I've had fish, both fresh and salt, in ponds, aquariums and reef tanks with considerable success - except for the reef. We won't get into that here.

Right now I have a 20 gal, Damsel only tank, that has been an experiment for me for the past 5 years. It contains only 3 Damsels, and all fake corals for decoration, std strip light, and an undergravel filter. I use a power filter occasionally. The Damsels thrive, I have two Damsels that are approaching their 5th year. When I add new Damsels, and acclimate them as instructed, they adapt to the new water within a day.

Here's what's puzzling, and the point of my expermiment. I have not done a water change in 5 years. Replacement water for evaporation is all that I ever have added. My nitrates are sky high, immeasurable, and off the charts. My guess would be ppm in the high hundreds.

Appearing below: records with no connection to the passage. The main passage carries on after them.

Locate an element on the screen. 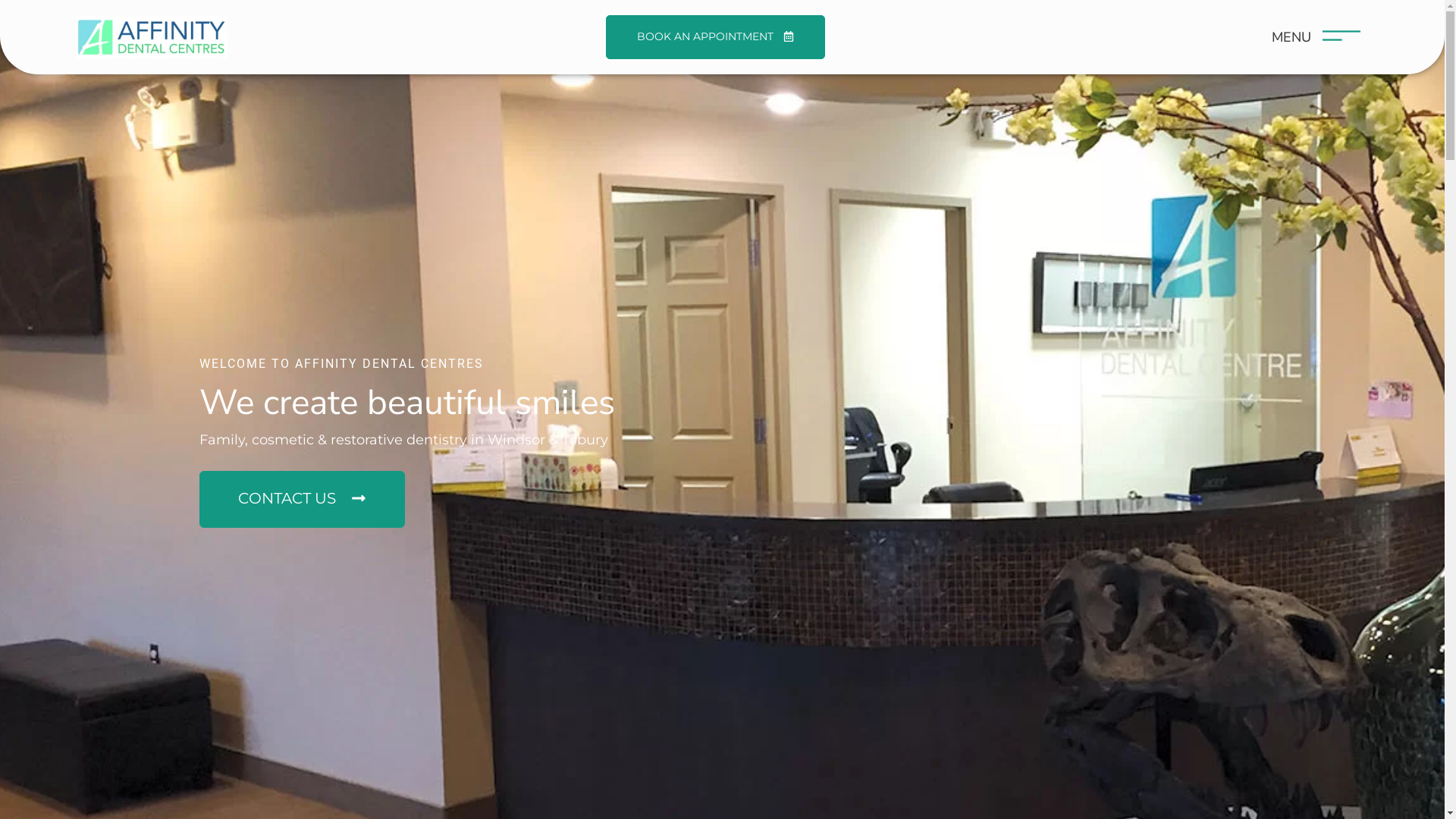 This screenshot has width=1456, height=819. 'BOOK AN APPOINTMENT' is located at coordinates (714, 36).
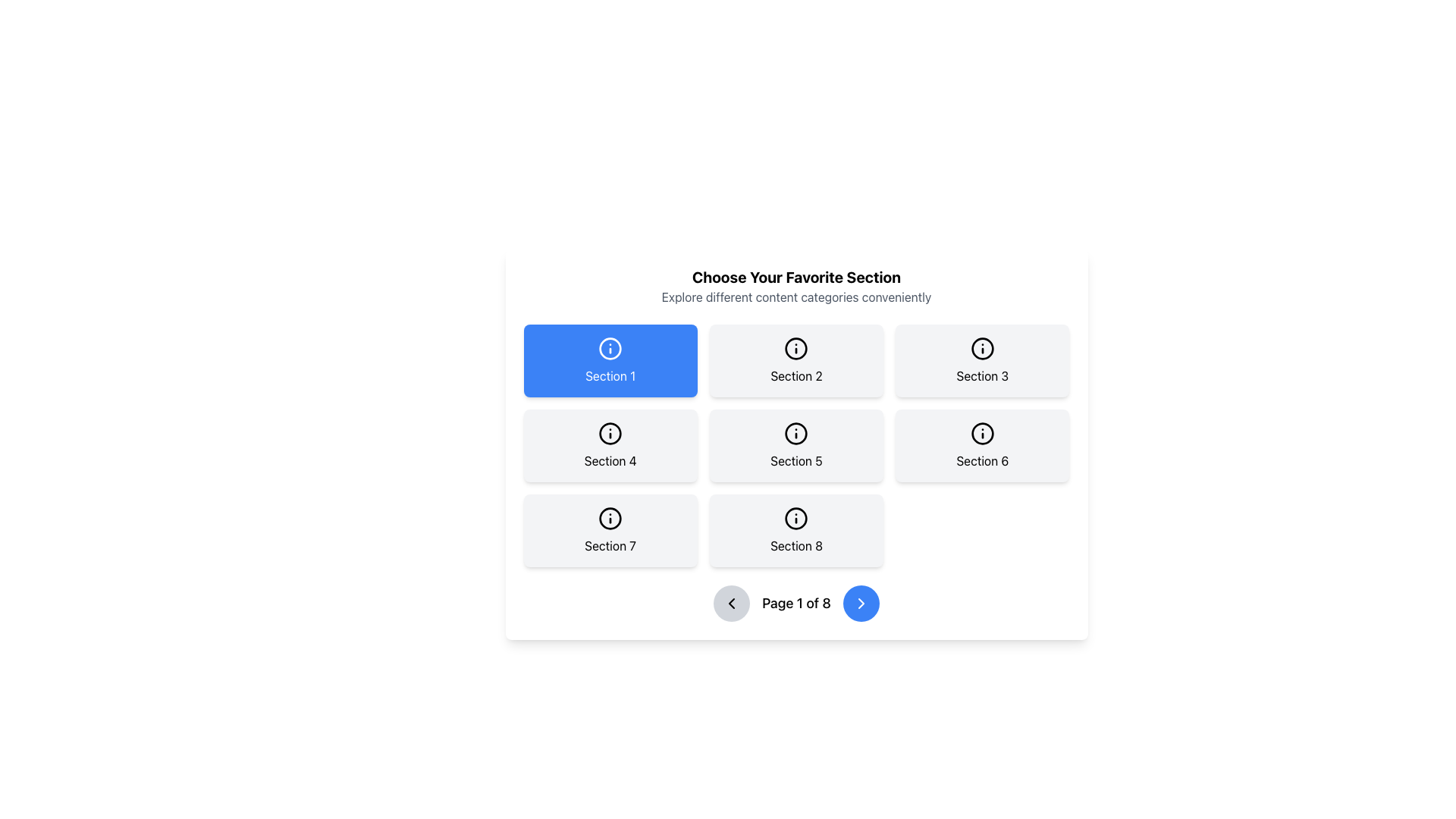 The width and height of the screenshot is (1456, 819). What do you see at coordinates (610, 517) in the screenshot?
I see `the decorative icon located in the center of 'Section 7' which serves an informational purpose` at bounding box center [610, 517].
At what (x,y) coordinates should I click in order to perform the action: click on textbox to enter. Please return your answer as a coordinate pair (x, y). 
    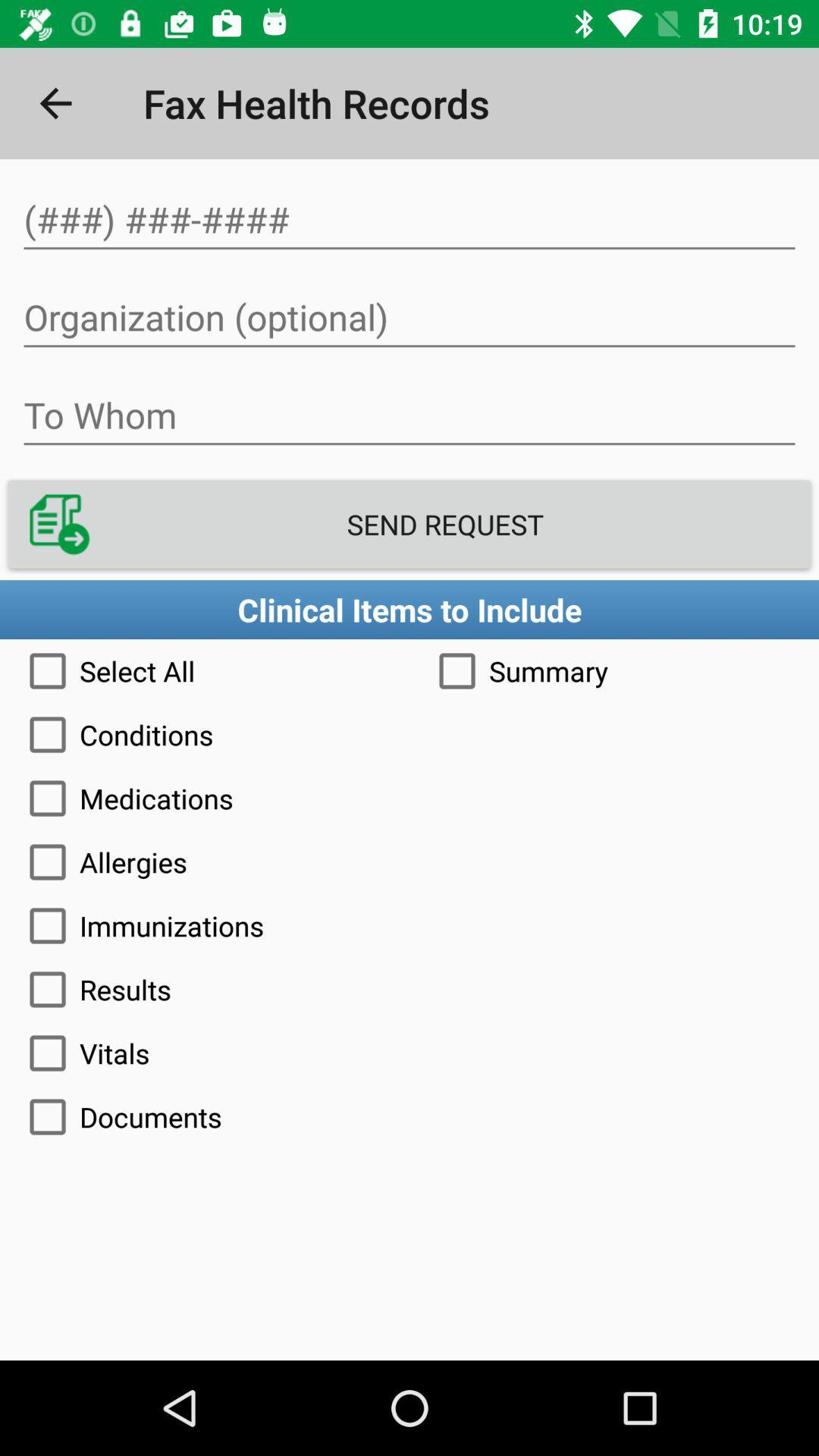
    Looking at the image, I should click on (410, 416).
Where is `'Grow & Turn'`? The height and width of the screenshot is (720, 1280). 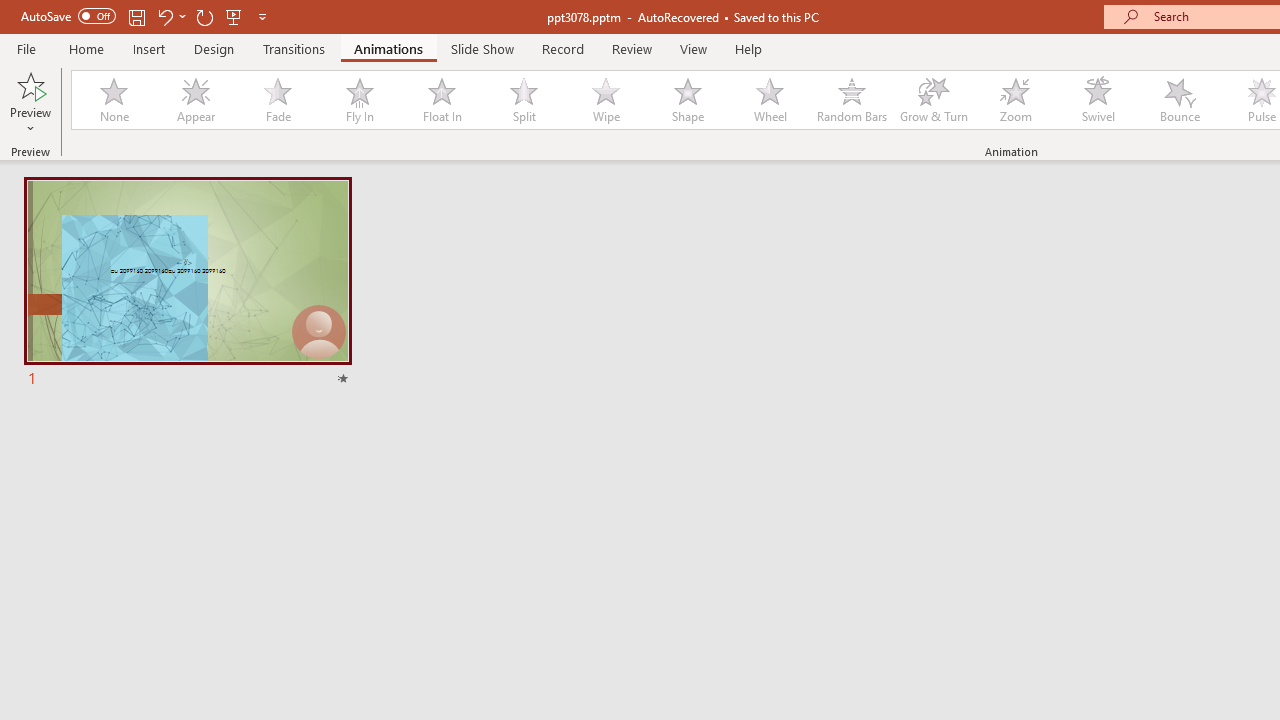 'Grow & Turn' is located at coordinates (933, 100).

My simple questions is, how come I have no algae? Of any kind, and never have.


----------



## SeaSerpant (Dec 9, 2007)

I had that thing too in my FW aquarium the nitrates were really high but no algea but once i added powerfuller lights algea is now growing alot more. Hop this helps.


----------



## gus1911 (Feb 2, 2008)

I tried this identical experiment with fresh water fish. Same tank, same lighting, no water changes. few easy-keeping fish - all the same rules. I had enormous algae growth. It got so bad, I had to tear the tank down.

That's when I tried the same setup with salt. It's a totally different outcome and the only variable in the whole setup is salt water instead of fresh water.

I think I'll just leave well enough alone. Maybe add 2 more easy keepers and continue the experiment.


----------



## SeaSerpant (Dec 9, 2007)

you'll soon enough find out why.


----------